CraveOnline: A lot of people have had trouble putting computers, and people who work on computers, on screen in a way that’s cinematic. Was that something you were conscious of and concerned about?
Michael Mann: Oh, sure.
What was your approach?
What’s really going on inside the computer? And then when you find that out, that’s really dramatic. You find a way to make that tangible. That’s the idea, because I don’t want to be watching people type on a keyboard. I don’t want to hear it in dialogue. I want to know the adventure of what’s happening. So how do I take what’s going on, which isn’t really visible, and make believe it’s visible? So how far can I push the objective reality of what it looks like?
It starts with a scan or microscopy of the inside of one of the processors, and what they look like, and if they were really undramatic I’d have done something else. But they aren’t. They’re extremely dramatic, because it’s messy and it’s dirty down there. You get down to 12,000 power magnification, everything is very disorganized and in disarray and there’s duplication, because some parts are falling over.
“I like making things specific.”
So then it was, how far to stretch things into representation, as opposed to how they actually are. The only thing we really did was give the two states of conductive metal a color, because whether copper’s got a surplus of electrons or almost no electrons that doesn’t change its color. So we made it light and dark.
A lot of your films are very, and maybe I’ll use the wrong word here, but they strike me as very literal. Maybe Manhunter not so much, but otherwise here’s what happened and you film it. In Blackhat we’re getting down to representation. It looks like you’re using CGI.
I don’t feel they’re literal. They’re literal in the sense that I like making things specific. I don’t know if they’re literal.

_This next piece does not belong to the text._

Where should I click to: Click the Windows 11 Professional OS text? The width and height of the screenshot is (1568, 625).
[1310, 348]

Yeah, I told you it was a bad word.
Yeah.
But it seemed as though you were filming something that was happening, and here you have to create something. Had you used that much CGI before in your films?
I haven’t, and it was very difficult because some of those people speak a different language than the rest of us.

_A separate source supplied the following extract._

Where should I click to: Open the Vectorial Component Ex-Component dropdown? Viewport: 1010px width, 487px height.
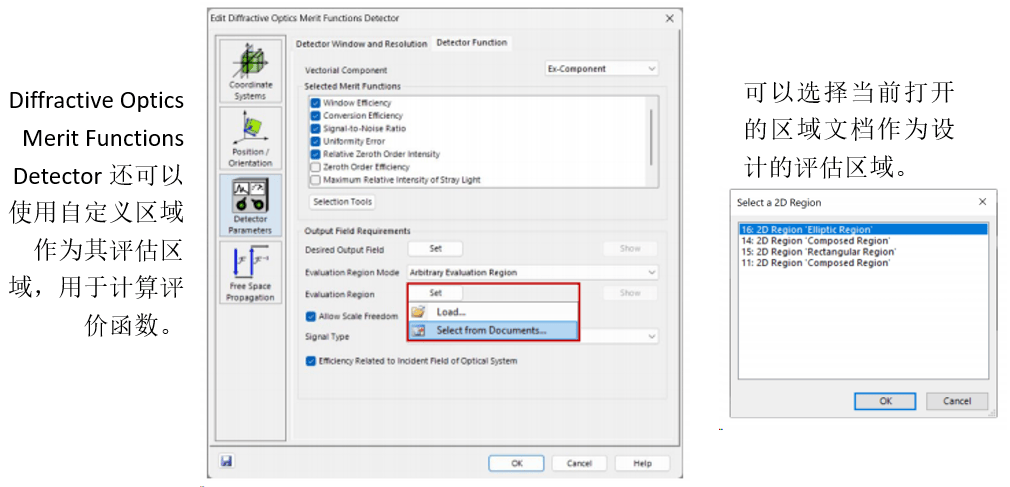pyautogui.click(x=601, y=69)
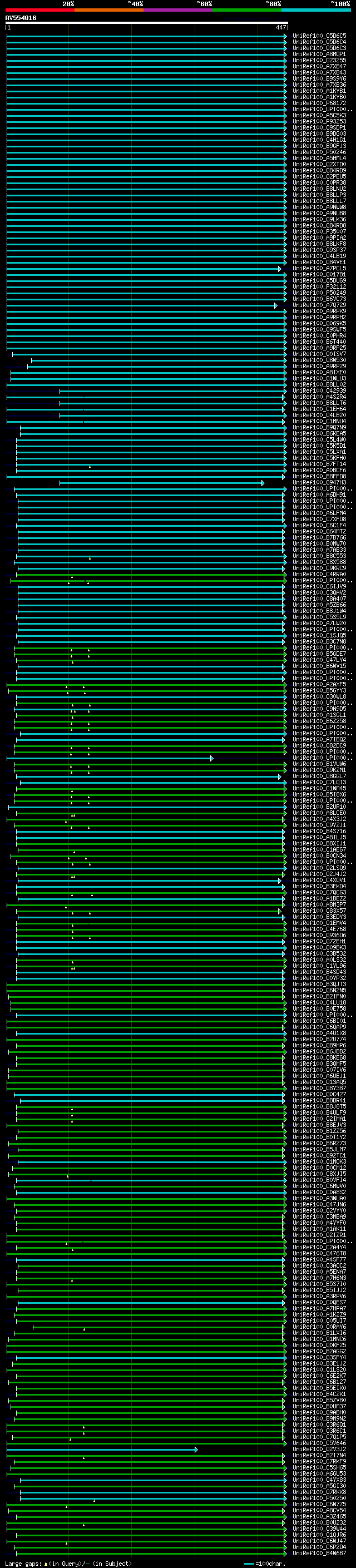Click the AV554016 query sequence label
This screenshot has height=1568, width=356.
[21, 18]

Even after all this research into computers?
The computer people are great! We had experts from Qualcomm and from UCLA. Qualcomm makes 95% of the chips in the world’s cell phones, and what you’re seeing in [Blackhat] is partially a model of a Qualcomm chip from about eight years ago. They gave us a 3D model of it that we were able to move around in. The computing power required to move around in the 3D model of a chip is huge. I mean, you can go everywhere you want but you have two million transistors. Dealing with the CGI aspect of it, that gets difficult.